Probably the greatest game changer was the creation of a new breach notification rule. It is modeled after several of the states’ rules in the business and government world of compliance. The burden of who is responsible for announcing data breaches has shifted from the regulatory agencies previously conducting the investigations to the entities actually breached. In effect, the entity—which is at phenomenal financial risk re: publicity of a breach—is now required to be the party that announces the breach.
This year, Congress has shown a renewed interest in enforcing cybersecurity.
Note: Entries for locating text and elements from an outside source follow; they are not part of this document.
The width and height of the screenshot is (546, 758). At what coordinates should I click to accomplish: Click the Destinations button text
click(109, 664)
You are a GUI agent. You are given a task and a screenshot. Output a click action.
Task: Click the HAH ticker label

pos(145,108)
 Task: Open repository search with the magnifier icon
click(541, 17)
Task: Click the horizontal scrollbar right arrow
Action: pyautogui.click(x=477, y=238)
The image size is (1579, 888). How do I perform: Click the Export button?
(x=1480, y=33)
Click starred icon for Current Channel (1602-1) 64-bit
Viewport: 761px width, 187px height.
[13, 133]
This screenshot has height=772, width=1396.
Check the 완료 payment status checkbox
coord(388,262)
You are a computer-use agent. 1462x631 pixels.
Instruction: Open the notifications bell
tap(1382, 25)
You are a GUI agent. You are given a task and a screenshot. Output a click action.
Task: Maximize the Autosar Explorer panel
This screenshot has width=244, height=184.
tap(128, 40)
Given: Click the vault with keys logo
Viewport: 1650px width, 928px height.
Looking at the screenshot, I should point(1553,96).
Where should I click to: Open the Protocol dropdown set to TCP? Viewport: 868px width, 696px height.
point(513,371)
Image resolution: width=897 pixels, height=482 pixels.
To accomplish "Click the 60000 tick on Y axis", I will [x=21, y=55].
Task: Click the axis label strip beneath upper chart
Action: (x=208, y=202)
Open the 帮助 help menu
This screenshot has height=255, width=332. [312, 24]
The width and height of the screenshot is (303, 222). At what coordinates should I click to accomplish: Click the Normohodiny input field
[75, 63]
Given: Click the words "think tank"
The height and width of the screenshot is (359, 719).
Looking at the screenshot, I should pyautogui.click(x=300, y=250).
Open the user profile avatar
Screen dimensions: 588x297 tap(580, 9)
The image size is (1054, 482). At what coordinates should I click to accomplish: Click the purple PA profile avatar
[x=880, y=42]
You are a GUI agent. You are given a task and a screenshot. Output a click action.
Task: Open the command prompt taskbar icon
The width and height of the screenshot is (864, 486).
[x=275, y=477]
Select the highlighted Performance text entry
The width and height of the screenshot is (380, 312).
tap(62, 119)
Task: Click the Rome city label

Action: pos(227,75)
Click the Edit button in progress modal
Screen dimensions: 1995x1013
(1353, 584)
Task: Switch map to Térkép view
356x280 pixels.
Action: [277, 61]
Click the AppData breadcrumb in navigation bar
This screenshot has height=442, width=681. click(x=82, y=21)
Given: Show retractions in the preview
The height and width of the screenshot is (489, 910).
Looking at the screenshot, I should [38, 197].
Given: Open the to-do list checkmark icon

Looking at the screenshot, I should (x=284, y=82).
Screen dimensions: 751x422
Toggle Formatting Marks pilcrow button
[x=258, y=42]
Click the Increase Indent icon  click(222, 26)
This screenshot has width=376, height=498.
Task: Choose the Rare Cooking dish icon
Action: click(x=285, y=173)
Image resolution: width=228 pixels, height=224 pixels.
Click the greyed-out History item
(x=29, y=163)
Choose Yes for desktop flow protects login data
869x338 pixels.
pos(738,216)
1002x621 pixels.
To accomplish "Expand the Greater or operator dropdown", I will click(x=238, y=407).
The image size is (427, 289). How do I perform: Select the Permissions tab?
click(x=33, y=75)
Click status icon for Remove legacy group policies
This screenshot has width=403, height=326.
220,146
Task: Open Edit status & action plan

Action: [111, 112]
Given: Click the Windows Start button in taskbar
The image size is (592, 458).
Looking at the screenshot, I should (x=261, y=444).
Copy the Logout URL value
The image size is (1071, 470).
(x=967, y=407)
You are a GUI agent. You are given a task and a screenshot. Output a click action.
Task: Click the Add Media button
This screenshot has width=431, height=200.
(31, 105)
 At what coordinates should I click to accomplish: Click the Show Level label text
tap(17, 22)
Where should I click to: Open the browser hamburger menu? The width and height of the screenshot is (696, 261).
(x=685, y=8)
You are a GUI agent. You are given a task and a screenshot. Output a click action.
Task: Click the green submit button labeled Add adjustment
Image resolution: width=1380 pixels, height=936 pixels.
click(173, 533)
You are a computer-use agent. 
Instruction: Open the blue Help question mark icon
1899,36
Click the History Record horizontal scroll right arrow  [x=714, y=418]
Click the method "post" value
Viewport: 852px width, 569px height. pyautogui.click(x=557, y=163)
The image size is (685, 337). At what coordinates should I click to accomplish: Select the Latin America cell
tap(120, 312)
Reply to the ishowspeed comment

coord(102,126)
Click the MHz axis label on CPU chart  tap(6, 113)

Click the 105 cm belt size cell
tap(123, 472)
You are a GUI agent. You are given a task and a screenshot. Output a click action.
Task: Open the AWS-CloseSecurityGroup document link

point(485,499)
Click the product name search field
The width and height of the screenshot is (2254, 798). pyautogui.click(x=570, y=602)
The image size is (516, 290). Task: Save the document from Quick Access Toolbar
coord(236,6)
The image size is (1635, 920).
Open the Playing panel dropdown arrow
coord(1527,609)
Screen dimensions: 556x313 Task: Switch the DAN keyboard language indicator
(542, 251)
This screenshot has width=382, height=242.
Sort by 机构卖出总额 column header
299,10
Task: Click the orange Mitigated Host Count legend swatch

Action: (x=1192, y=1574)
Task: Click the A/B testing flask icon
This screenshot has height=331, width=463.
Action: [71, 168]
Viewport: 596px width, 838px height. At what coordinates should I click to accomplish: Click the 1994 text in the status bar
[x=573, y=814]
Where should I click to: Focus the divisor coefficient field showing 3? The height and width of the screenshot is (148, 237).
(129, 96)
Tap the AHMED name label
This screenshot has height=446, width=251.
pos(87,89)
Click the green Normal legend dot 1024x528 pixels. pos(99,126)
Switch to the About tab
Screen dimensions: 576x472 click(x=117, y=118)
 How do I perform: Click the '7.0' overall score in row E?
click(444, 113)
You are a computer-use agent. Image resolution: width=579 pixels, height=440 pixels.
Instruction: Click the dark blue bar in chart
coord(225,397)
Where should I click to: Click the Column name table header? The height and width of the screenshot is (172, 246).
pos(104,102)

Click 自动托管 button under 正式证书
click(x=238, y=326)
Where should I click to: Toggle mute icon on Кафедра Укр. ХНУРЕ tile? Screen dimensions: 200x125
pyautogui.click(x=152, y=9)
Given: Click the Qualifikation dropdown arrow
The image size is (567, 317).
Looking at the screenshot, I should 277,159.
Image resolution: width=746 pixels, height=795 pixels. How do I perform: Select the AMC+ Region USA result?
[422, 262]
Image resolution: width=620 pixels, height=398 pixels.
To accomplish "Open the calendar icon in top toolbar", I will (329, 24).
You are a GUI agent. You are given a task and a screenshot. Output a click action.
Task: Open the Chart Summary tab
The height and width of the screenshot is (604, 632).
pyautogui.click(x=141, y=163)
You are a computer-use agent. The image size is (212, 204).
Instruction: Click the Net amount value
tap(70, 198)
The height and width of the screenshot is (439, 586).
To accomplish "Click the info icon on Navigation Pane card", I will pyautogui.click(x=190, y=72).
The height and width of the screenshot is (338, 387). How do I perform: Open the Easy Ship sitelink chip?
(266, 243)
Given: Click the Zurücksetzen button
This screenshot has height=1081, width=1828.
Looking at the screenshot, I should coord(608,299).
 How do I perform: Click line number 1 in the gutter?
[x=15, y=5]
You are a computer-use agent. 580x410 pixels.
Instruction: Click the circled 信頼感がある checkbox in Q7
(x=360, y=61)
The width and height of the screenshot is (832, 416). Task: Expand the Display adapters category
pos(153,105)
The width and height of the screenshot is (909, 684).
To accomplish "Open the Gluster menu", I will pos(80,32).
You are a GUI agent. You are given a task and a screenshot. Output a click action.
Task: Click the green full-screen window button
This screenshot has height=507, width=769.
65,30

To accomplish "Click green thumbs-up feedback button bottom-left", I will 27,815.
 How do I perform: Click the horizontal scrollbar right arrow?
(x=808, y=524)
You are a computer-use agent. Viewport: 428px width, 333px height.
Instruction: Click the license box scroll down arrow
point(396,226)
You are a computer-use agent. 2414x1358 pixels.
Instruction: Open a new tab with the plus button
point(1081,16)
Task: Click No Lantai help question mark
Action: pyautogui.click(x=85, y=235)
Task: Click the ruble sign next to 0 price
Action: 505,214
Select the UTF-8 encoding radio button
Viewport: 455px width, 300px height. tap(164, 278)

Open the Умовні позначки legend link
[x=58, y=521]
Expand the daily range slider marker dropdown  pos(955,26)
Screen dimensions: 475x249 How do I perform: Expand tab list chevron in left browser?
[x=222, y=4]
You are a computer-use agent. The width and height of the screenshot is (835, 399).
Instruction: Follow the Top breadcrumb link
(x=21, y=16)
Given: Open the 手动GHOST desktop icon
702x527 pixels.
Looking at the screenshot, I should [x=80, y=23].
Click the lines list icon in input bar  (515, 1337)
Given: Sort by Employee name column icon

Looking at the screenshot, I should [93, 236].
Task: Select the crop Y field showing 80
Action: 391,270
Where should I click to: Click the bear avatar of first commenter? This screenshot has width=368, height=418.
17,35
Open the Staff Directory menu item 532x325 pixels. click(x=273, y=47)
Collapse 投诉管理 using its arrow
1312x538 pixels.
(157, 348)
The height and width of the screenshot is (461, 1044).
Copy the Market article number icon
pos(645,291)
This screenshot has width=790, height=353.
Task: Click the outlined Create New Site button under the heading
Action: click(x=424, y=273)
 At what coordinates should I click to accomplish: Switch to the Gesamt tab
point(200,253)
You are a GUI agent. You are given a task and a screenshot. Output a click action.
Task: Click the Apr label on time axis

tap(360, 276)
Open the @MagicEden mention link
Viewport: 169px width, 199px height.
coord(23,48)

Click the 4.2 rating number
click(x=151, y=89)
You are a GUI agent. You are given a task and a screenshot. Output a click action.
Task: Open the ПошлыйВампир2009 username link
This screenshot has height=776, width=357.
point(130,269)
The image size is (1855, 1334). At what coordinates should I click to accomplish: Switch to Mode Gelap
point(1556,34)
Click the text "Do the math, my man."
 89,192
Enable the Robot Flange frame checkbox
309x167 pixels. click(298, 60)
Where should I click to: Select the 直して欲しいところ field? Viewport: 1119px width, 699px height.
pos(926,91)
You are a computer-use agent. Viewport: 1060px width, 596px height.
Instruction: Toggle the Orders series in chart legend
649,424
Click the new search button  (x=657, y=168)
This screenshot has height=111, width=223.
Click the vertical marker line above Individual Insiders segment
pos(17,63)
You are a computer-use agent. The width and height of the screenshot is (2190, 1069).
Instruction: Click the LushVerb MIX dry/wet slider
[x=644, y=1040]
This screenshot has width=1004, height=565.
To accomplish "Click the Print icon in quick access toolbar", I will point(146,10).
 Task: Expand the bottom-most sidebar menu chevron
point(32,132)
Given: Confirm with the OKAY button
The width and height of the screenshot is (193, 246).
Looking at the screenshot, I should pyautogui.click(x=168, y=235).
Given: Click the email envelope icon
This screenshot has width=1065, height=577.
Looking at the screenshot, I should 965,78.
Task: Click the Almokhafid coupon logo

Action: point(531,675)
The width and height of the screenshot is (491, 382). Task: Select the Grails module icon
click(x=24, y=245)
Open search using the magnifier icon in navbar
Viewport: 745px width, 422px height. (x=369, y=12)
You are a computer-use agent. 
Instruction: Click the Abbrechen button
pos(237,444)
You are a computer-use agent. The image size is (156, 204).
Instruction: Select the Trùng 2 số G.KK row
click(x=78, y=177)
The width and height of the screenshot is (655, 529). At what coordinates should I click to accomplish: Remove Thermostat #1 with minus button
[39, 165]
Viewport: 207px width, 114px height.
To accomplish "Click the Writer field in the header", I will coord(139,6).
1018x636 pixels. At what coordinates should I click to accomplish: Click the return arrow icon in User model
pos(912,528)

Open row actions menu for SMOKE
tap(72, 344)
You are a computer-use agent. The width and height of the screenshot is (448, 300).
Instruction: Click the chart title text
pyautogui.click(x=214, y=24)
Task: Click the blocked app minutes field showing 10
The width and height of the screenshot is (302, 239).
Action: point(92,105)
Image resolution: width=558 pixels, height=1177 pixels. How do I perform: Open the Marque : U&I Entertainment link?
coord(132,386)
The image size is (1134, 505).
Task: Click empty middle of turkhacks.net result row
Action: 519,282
Both Houses have passed numerous bills awaiting presidential approval. Congress also demanded testimony from Target and Neiman-Marcus executives regarding their POS attacks. On Sept. 9, Rep. Elijah Cummings (D-Md) sent a letter to the House Oversight Committee Chair demanding a legislative investigation of the recent CHS breach.
The European Parliament is considering a Data Protection Regulation that will update the Data Protection of Directive of 1995. If approved, it will make numerous changes in the network of privacy rules and regulations existing throughout the 28 member states of the European Union.
The directive currently in effect is only advisory. The regulation will instead be the minimum mandatory standard for all member nations. It will impose previously non-existent breach notification, a novel “right to be forgotten” upon request of the data owner, and will apply not only to businesses physically present in the E.U. but to those that do business there. It will also set a maximum fine of 2% percent of a business’s global revenues for noncompliance.
The Best Answer?
Are these potentially desperate measures the best answer? The reality is that these are the times we live in, and these are the challenges we, as attorneys and legal professionals, face. The only true question that must be immediately answered is "how do we respond?"
• Don’t relinquish responsibility for technology decisions to the IT department.
• Don’t be afraid to ask questions when you don’t understand a technology.
• Don’t just accept the word of the people you’re supervising. Do your own research, and learn the answers for yourself.
Ultimately, the reasons for the chosen technology should make good common sense. If they don’t, never give up until you can find options that do. Once you find the right and sensible choices, fight for them even when the bean counters say they’re not economically wise for your organization. Document every decision whether supportive or not. Make sure you do everything in your power to stay at the front of the learning curve of the statues and regulations that affect your organization.
Never forget that you also have a significant stake invested in how this ultimately plays out. Like it or not, once the responsibility for these decisions has fallen on your broad shoulders, everything above those shoulders is at risk of being chopped off when things go wrong. This is not fantasy fiction-writing, it's a reality.